Take me to your leader!

Robot armies can be useful scheduling tools. (Photo credit: Wikipedia)

Here is an undeniable truth of life: keeping a schedule is like herding cats. Technically possible, but never easy. Writing schedules are great in the beginning, when you’re deep in the trenches of Getting Shit Done, but the honeymoon phase never lasts. Sooner or later, a disruption* comes along, and you’re off the rails, usually right in the middle of whatever you were doing. If you’re lucky, you get back on track when the disruption has passed. If you’re not, then you might be sidelined for months, or never finish that project at all.

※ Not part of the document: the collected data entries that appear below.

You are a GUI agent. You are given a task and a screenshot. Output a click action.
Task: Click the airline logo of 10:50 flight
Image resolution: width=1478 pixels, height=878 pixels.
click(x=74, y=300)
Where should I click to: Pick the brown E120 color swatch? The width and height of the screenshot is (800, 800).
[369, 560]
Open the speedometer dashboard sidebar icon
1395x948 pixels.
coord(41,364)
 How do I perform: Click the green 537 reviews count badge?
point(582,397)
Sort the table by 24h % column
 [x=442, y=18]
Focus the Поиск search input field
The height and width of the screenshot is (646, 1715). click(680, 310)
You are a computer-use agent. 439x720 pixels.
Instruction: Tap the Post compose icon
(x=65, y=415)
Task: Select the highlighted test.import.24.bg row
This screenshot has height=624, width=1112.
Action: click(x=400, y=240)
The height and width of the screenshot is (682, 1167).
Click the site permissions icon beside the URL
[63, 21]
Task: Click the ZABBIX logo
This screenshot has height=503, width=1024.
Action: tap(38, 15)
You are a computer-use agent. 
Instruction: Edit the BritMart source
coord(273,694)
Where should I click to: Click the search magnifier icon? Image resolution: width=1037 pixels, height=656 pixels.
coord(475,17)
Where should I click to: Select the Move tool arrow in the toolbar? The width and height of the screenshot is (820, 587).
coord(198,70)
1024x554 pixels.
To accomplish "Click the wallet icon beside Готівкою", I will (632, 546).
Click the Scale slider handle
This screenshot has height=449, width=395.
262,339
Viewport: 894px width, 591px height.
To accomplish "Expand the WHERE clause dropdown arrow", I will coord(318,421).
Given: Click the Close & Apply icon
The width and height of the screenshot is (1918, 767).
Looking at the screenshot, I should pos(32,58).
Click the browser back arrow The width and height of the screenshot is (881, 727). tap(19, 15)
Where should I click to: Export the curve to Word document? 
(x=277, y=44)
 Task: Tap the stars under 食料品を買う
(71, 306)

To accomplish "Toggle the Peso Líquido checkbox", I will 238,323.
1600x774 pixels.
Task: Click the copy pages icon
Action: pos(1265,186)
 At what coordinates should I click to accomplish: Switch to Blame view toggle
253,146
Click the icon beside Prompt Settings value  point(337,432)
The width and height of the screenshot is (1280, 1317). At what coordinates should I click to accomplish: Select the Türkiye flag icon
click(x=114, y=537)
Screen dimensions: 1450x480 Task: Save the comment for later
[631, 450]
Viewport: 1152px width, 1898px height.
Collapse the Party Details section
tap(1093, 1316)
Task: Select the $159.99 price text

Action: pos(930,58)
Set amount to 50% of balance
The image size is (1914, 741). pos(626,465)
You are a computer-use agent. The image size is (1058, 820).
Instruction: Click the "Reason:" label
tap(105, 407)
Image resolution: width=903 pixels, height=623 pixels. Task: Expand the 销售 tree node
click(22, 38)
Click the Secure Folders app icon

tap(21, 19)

So, you can hide in a bunker in a futile attempt to avoid distractions, or you can work with it. With a little work and a lot of stubbornness, you can keep it on track, or at least never get too far off. Here’s a few options for the constantly interrupted:

1. Plan ahead. If you know your best mate is coming in for the weekend and you’re going to be tits deep in a bottle of red for most of that time, do the writing before. You might have to finagle things a little, jiggle some schedule-y bits around, but it’s usually workable. Break it up over the week before, and you can get it done. Case in point: I’m on a five-day trip right now. I wrote this on Tuesday and set it up on the WordPress site to automatically post when I wanted it to. That’s right: THIS WAS POSTED BY ROBOTS. Try not to let that bother you too much. Or by the fact that I now have robots at my beck and call.

2. Work on the road. Or on the beach. Or the wedding reception. Or the doctor’s office. Whatever your particular distraction, there a very few places these days where one cannot get writing done. Take your laptop if you’ve got one; try writing on your smart phone if you don’t; and if neither is available, try the hotel computer or that of a friend.
Hell, if you’re not obsessively posting your brain squeezings to the internet**, then you don’t even need a computer. Take a notebook and a pen and write like your grandfather did: on a beach in the Dominican while shirtless waiters bring drinks.*** Just don’t tip with poems.

3. Let it go. Sometimes life truly fucking gets in the way, and you miss a day or a week or a month. Illness, work insanity, sudden deportation for illegally importing iguanas in your pants…interruptions happen. If there is genuinely**** nothing you can do about it, then let it go. For now. And that’s the condition here: for now. Make a plan about when you’ll get back, and then make sure you do get back. After a month or two away, or even longer, getting back in that saddle will hurt, but if you know that going in, you’re much less likely to wuss out and back off. Let the writing callouses fade from your finger tips? Earn ‘em back, one word at a time.

So, when you’re packing for that trip or doctor’s appointment, leave the excuses at home. You’ll travel lighter.

*In the case of cats, often a piece of string. In the case of people, often other people. Though the string can also be fun.
**Unlike some people I could mention.
***If your grandfather really did this, then he’s awesome.
****This is the key word here, folks. Be honest about if you can’t do it, or if you just won’t. You know when you’re lying. So will I. And, of the two of us, I’d say I’m scarier.